Além de estarem em ótima condição física, os atletas também têm que se aclimatar para uma subida de altitude tão elevada, uma das variáveis ​​mais importantes na preparação, mas também a mais difícil de acertar.

“O acampamento base tem uma altura de cerca de 5.000m e para essa altitude, para se sentir bem e como se você pudesse ir mais alto, você precisa se aclimatar por uma a duas semanas”, explica Gottler. “No Nepal, vamos subir até 5.000 metros para treinar três semanas. Dormimos nesta altitude e treinamos, fazendo trilhas, longos dias fora de exercícios de baixa intensidade. Vamos escalar alpinos, escalar no gelo, correr em trilhas e esperamos que a partir dessas três semanas nos adaptemos muito mais rápido. ”

“O processo de aclimatação consome muita energia, por isso, voltando para Chamonix no meio, recuperamos um pouco de energia e enchemos nossas lojas, de modo que quando formos lá nos sentiremos mais em forma e mais poderosos do que antes.”

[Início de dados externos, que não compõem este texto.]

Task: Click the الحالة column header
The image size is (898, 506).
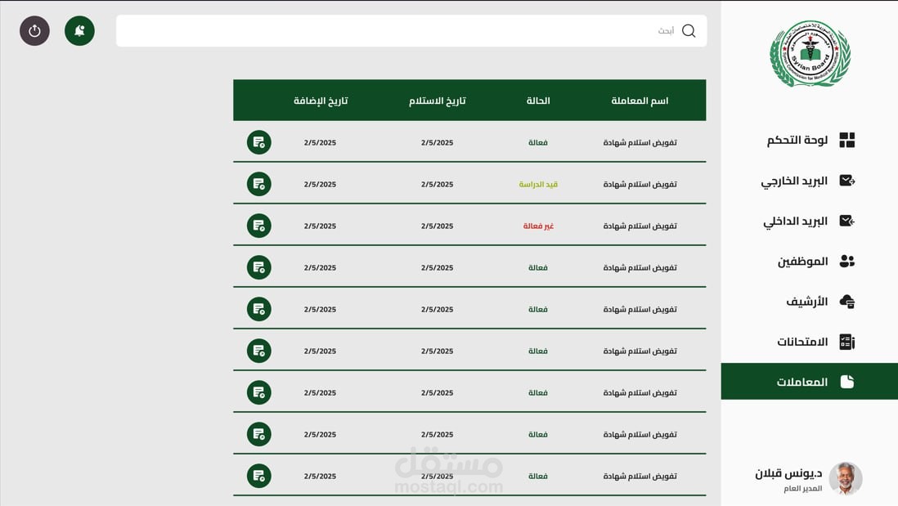Action: coord(537,101)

Enquanto a dupla conclui seu treinamento e faz seus preparativos finais antes de voltar ao Nepal para enfrentar Shishapangma, eles agora devem se preparar mentalmente para o desafio que tem pela frente. Göttler sabe melhor do que ninguém que nenhuma quantidade de preparação e treinamento pode garantir o sucesso, a chance de fracasso é sempre incrivelmente alta.

“Quando você faz algo assim e ultrapassa seus limites, sempre há a possibilidade de falha”, diz ele, “aquela chance de você não chegar ao cume. É tão importante treinar mentalmente para esse resultado, caso contrário, seria muito mais frustrante.

“Você precisa estar mentalmente preparado para não ser dominado pelo medo. É realmente intimidante estar lá, de repente você é muito pequeno. É só você e então há natureza e esta grande montanha ao redor, você precisa treinar mentalmente para lidar com a compreensão de que você é um ponto muito pequeno e está em algum lugar onde, talvez, não deveria estar. ”

Embora Göttler possa ser humilde sobre o lugar dele e de Barmasse nas montanhas e em Shishapangma, está claro que esses dois homens pertencem às montanhas e nunca estiveram tão preparados para conquistar este pico. À medida que a expedição se aproxima e seu treinamento chega ao fim, você pode sentir tanto a emoção quanto a ansiedade do que está por vir.

Não podemos saber neste ponto se a nova subida será um sucesso e se o cume será alcançado, mas o que podemos ter certeza, no entanto, é que se há duas pessoas na terra que podem conquistar Shishpangma, é David Göttler e Herve Barmasse.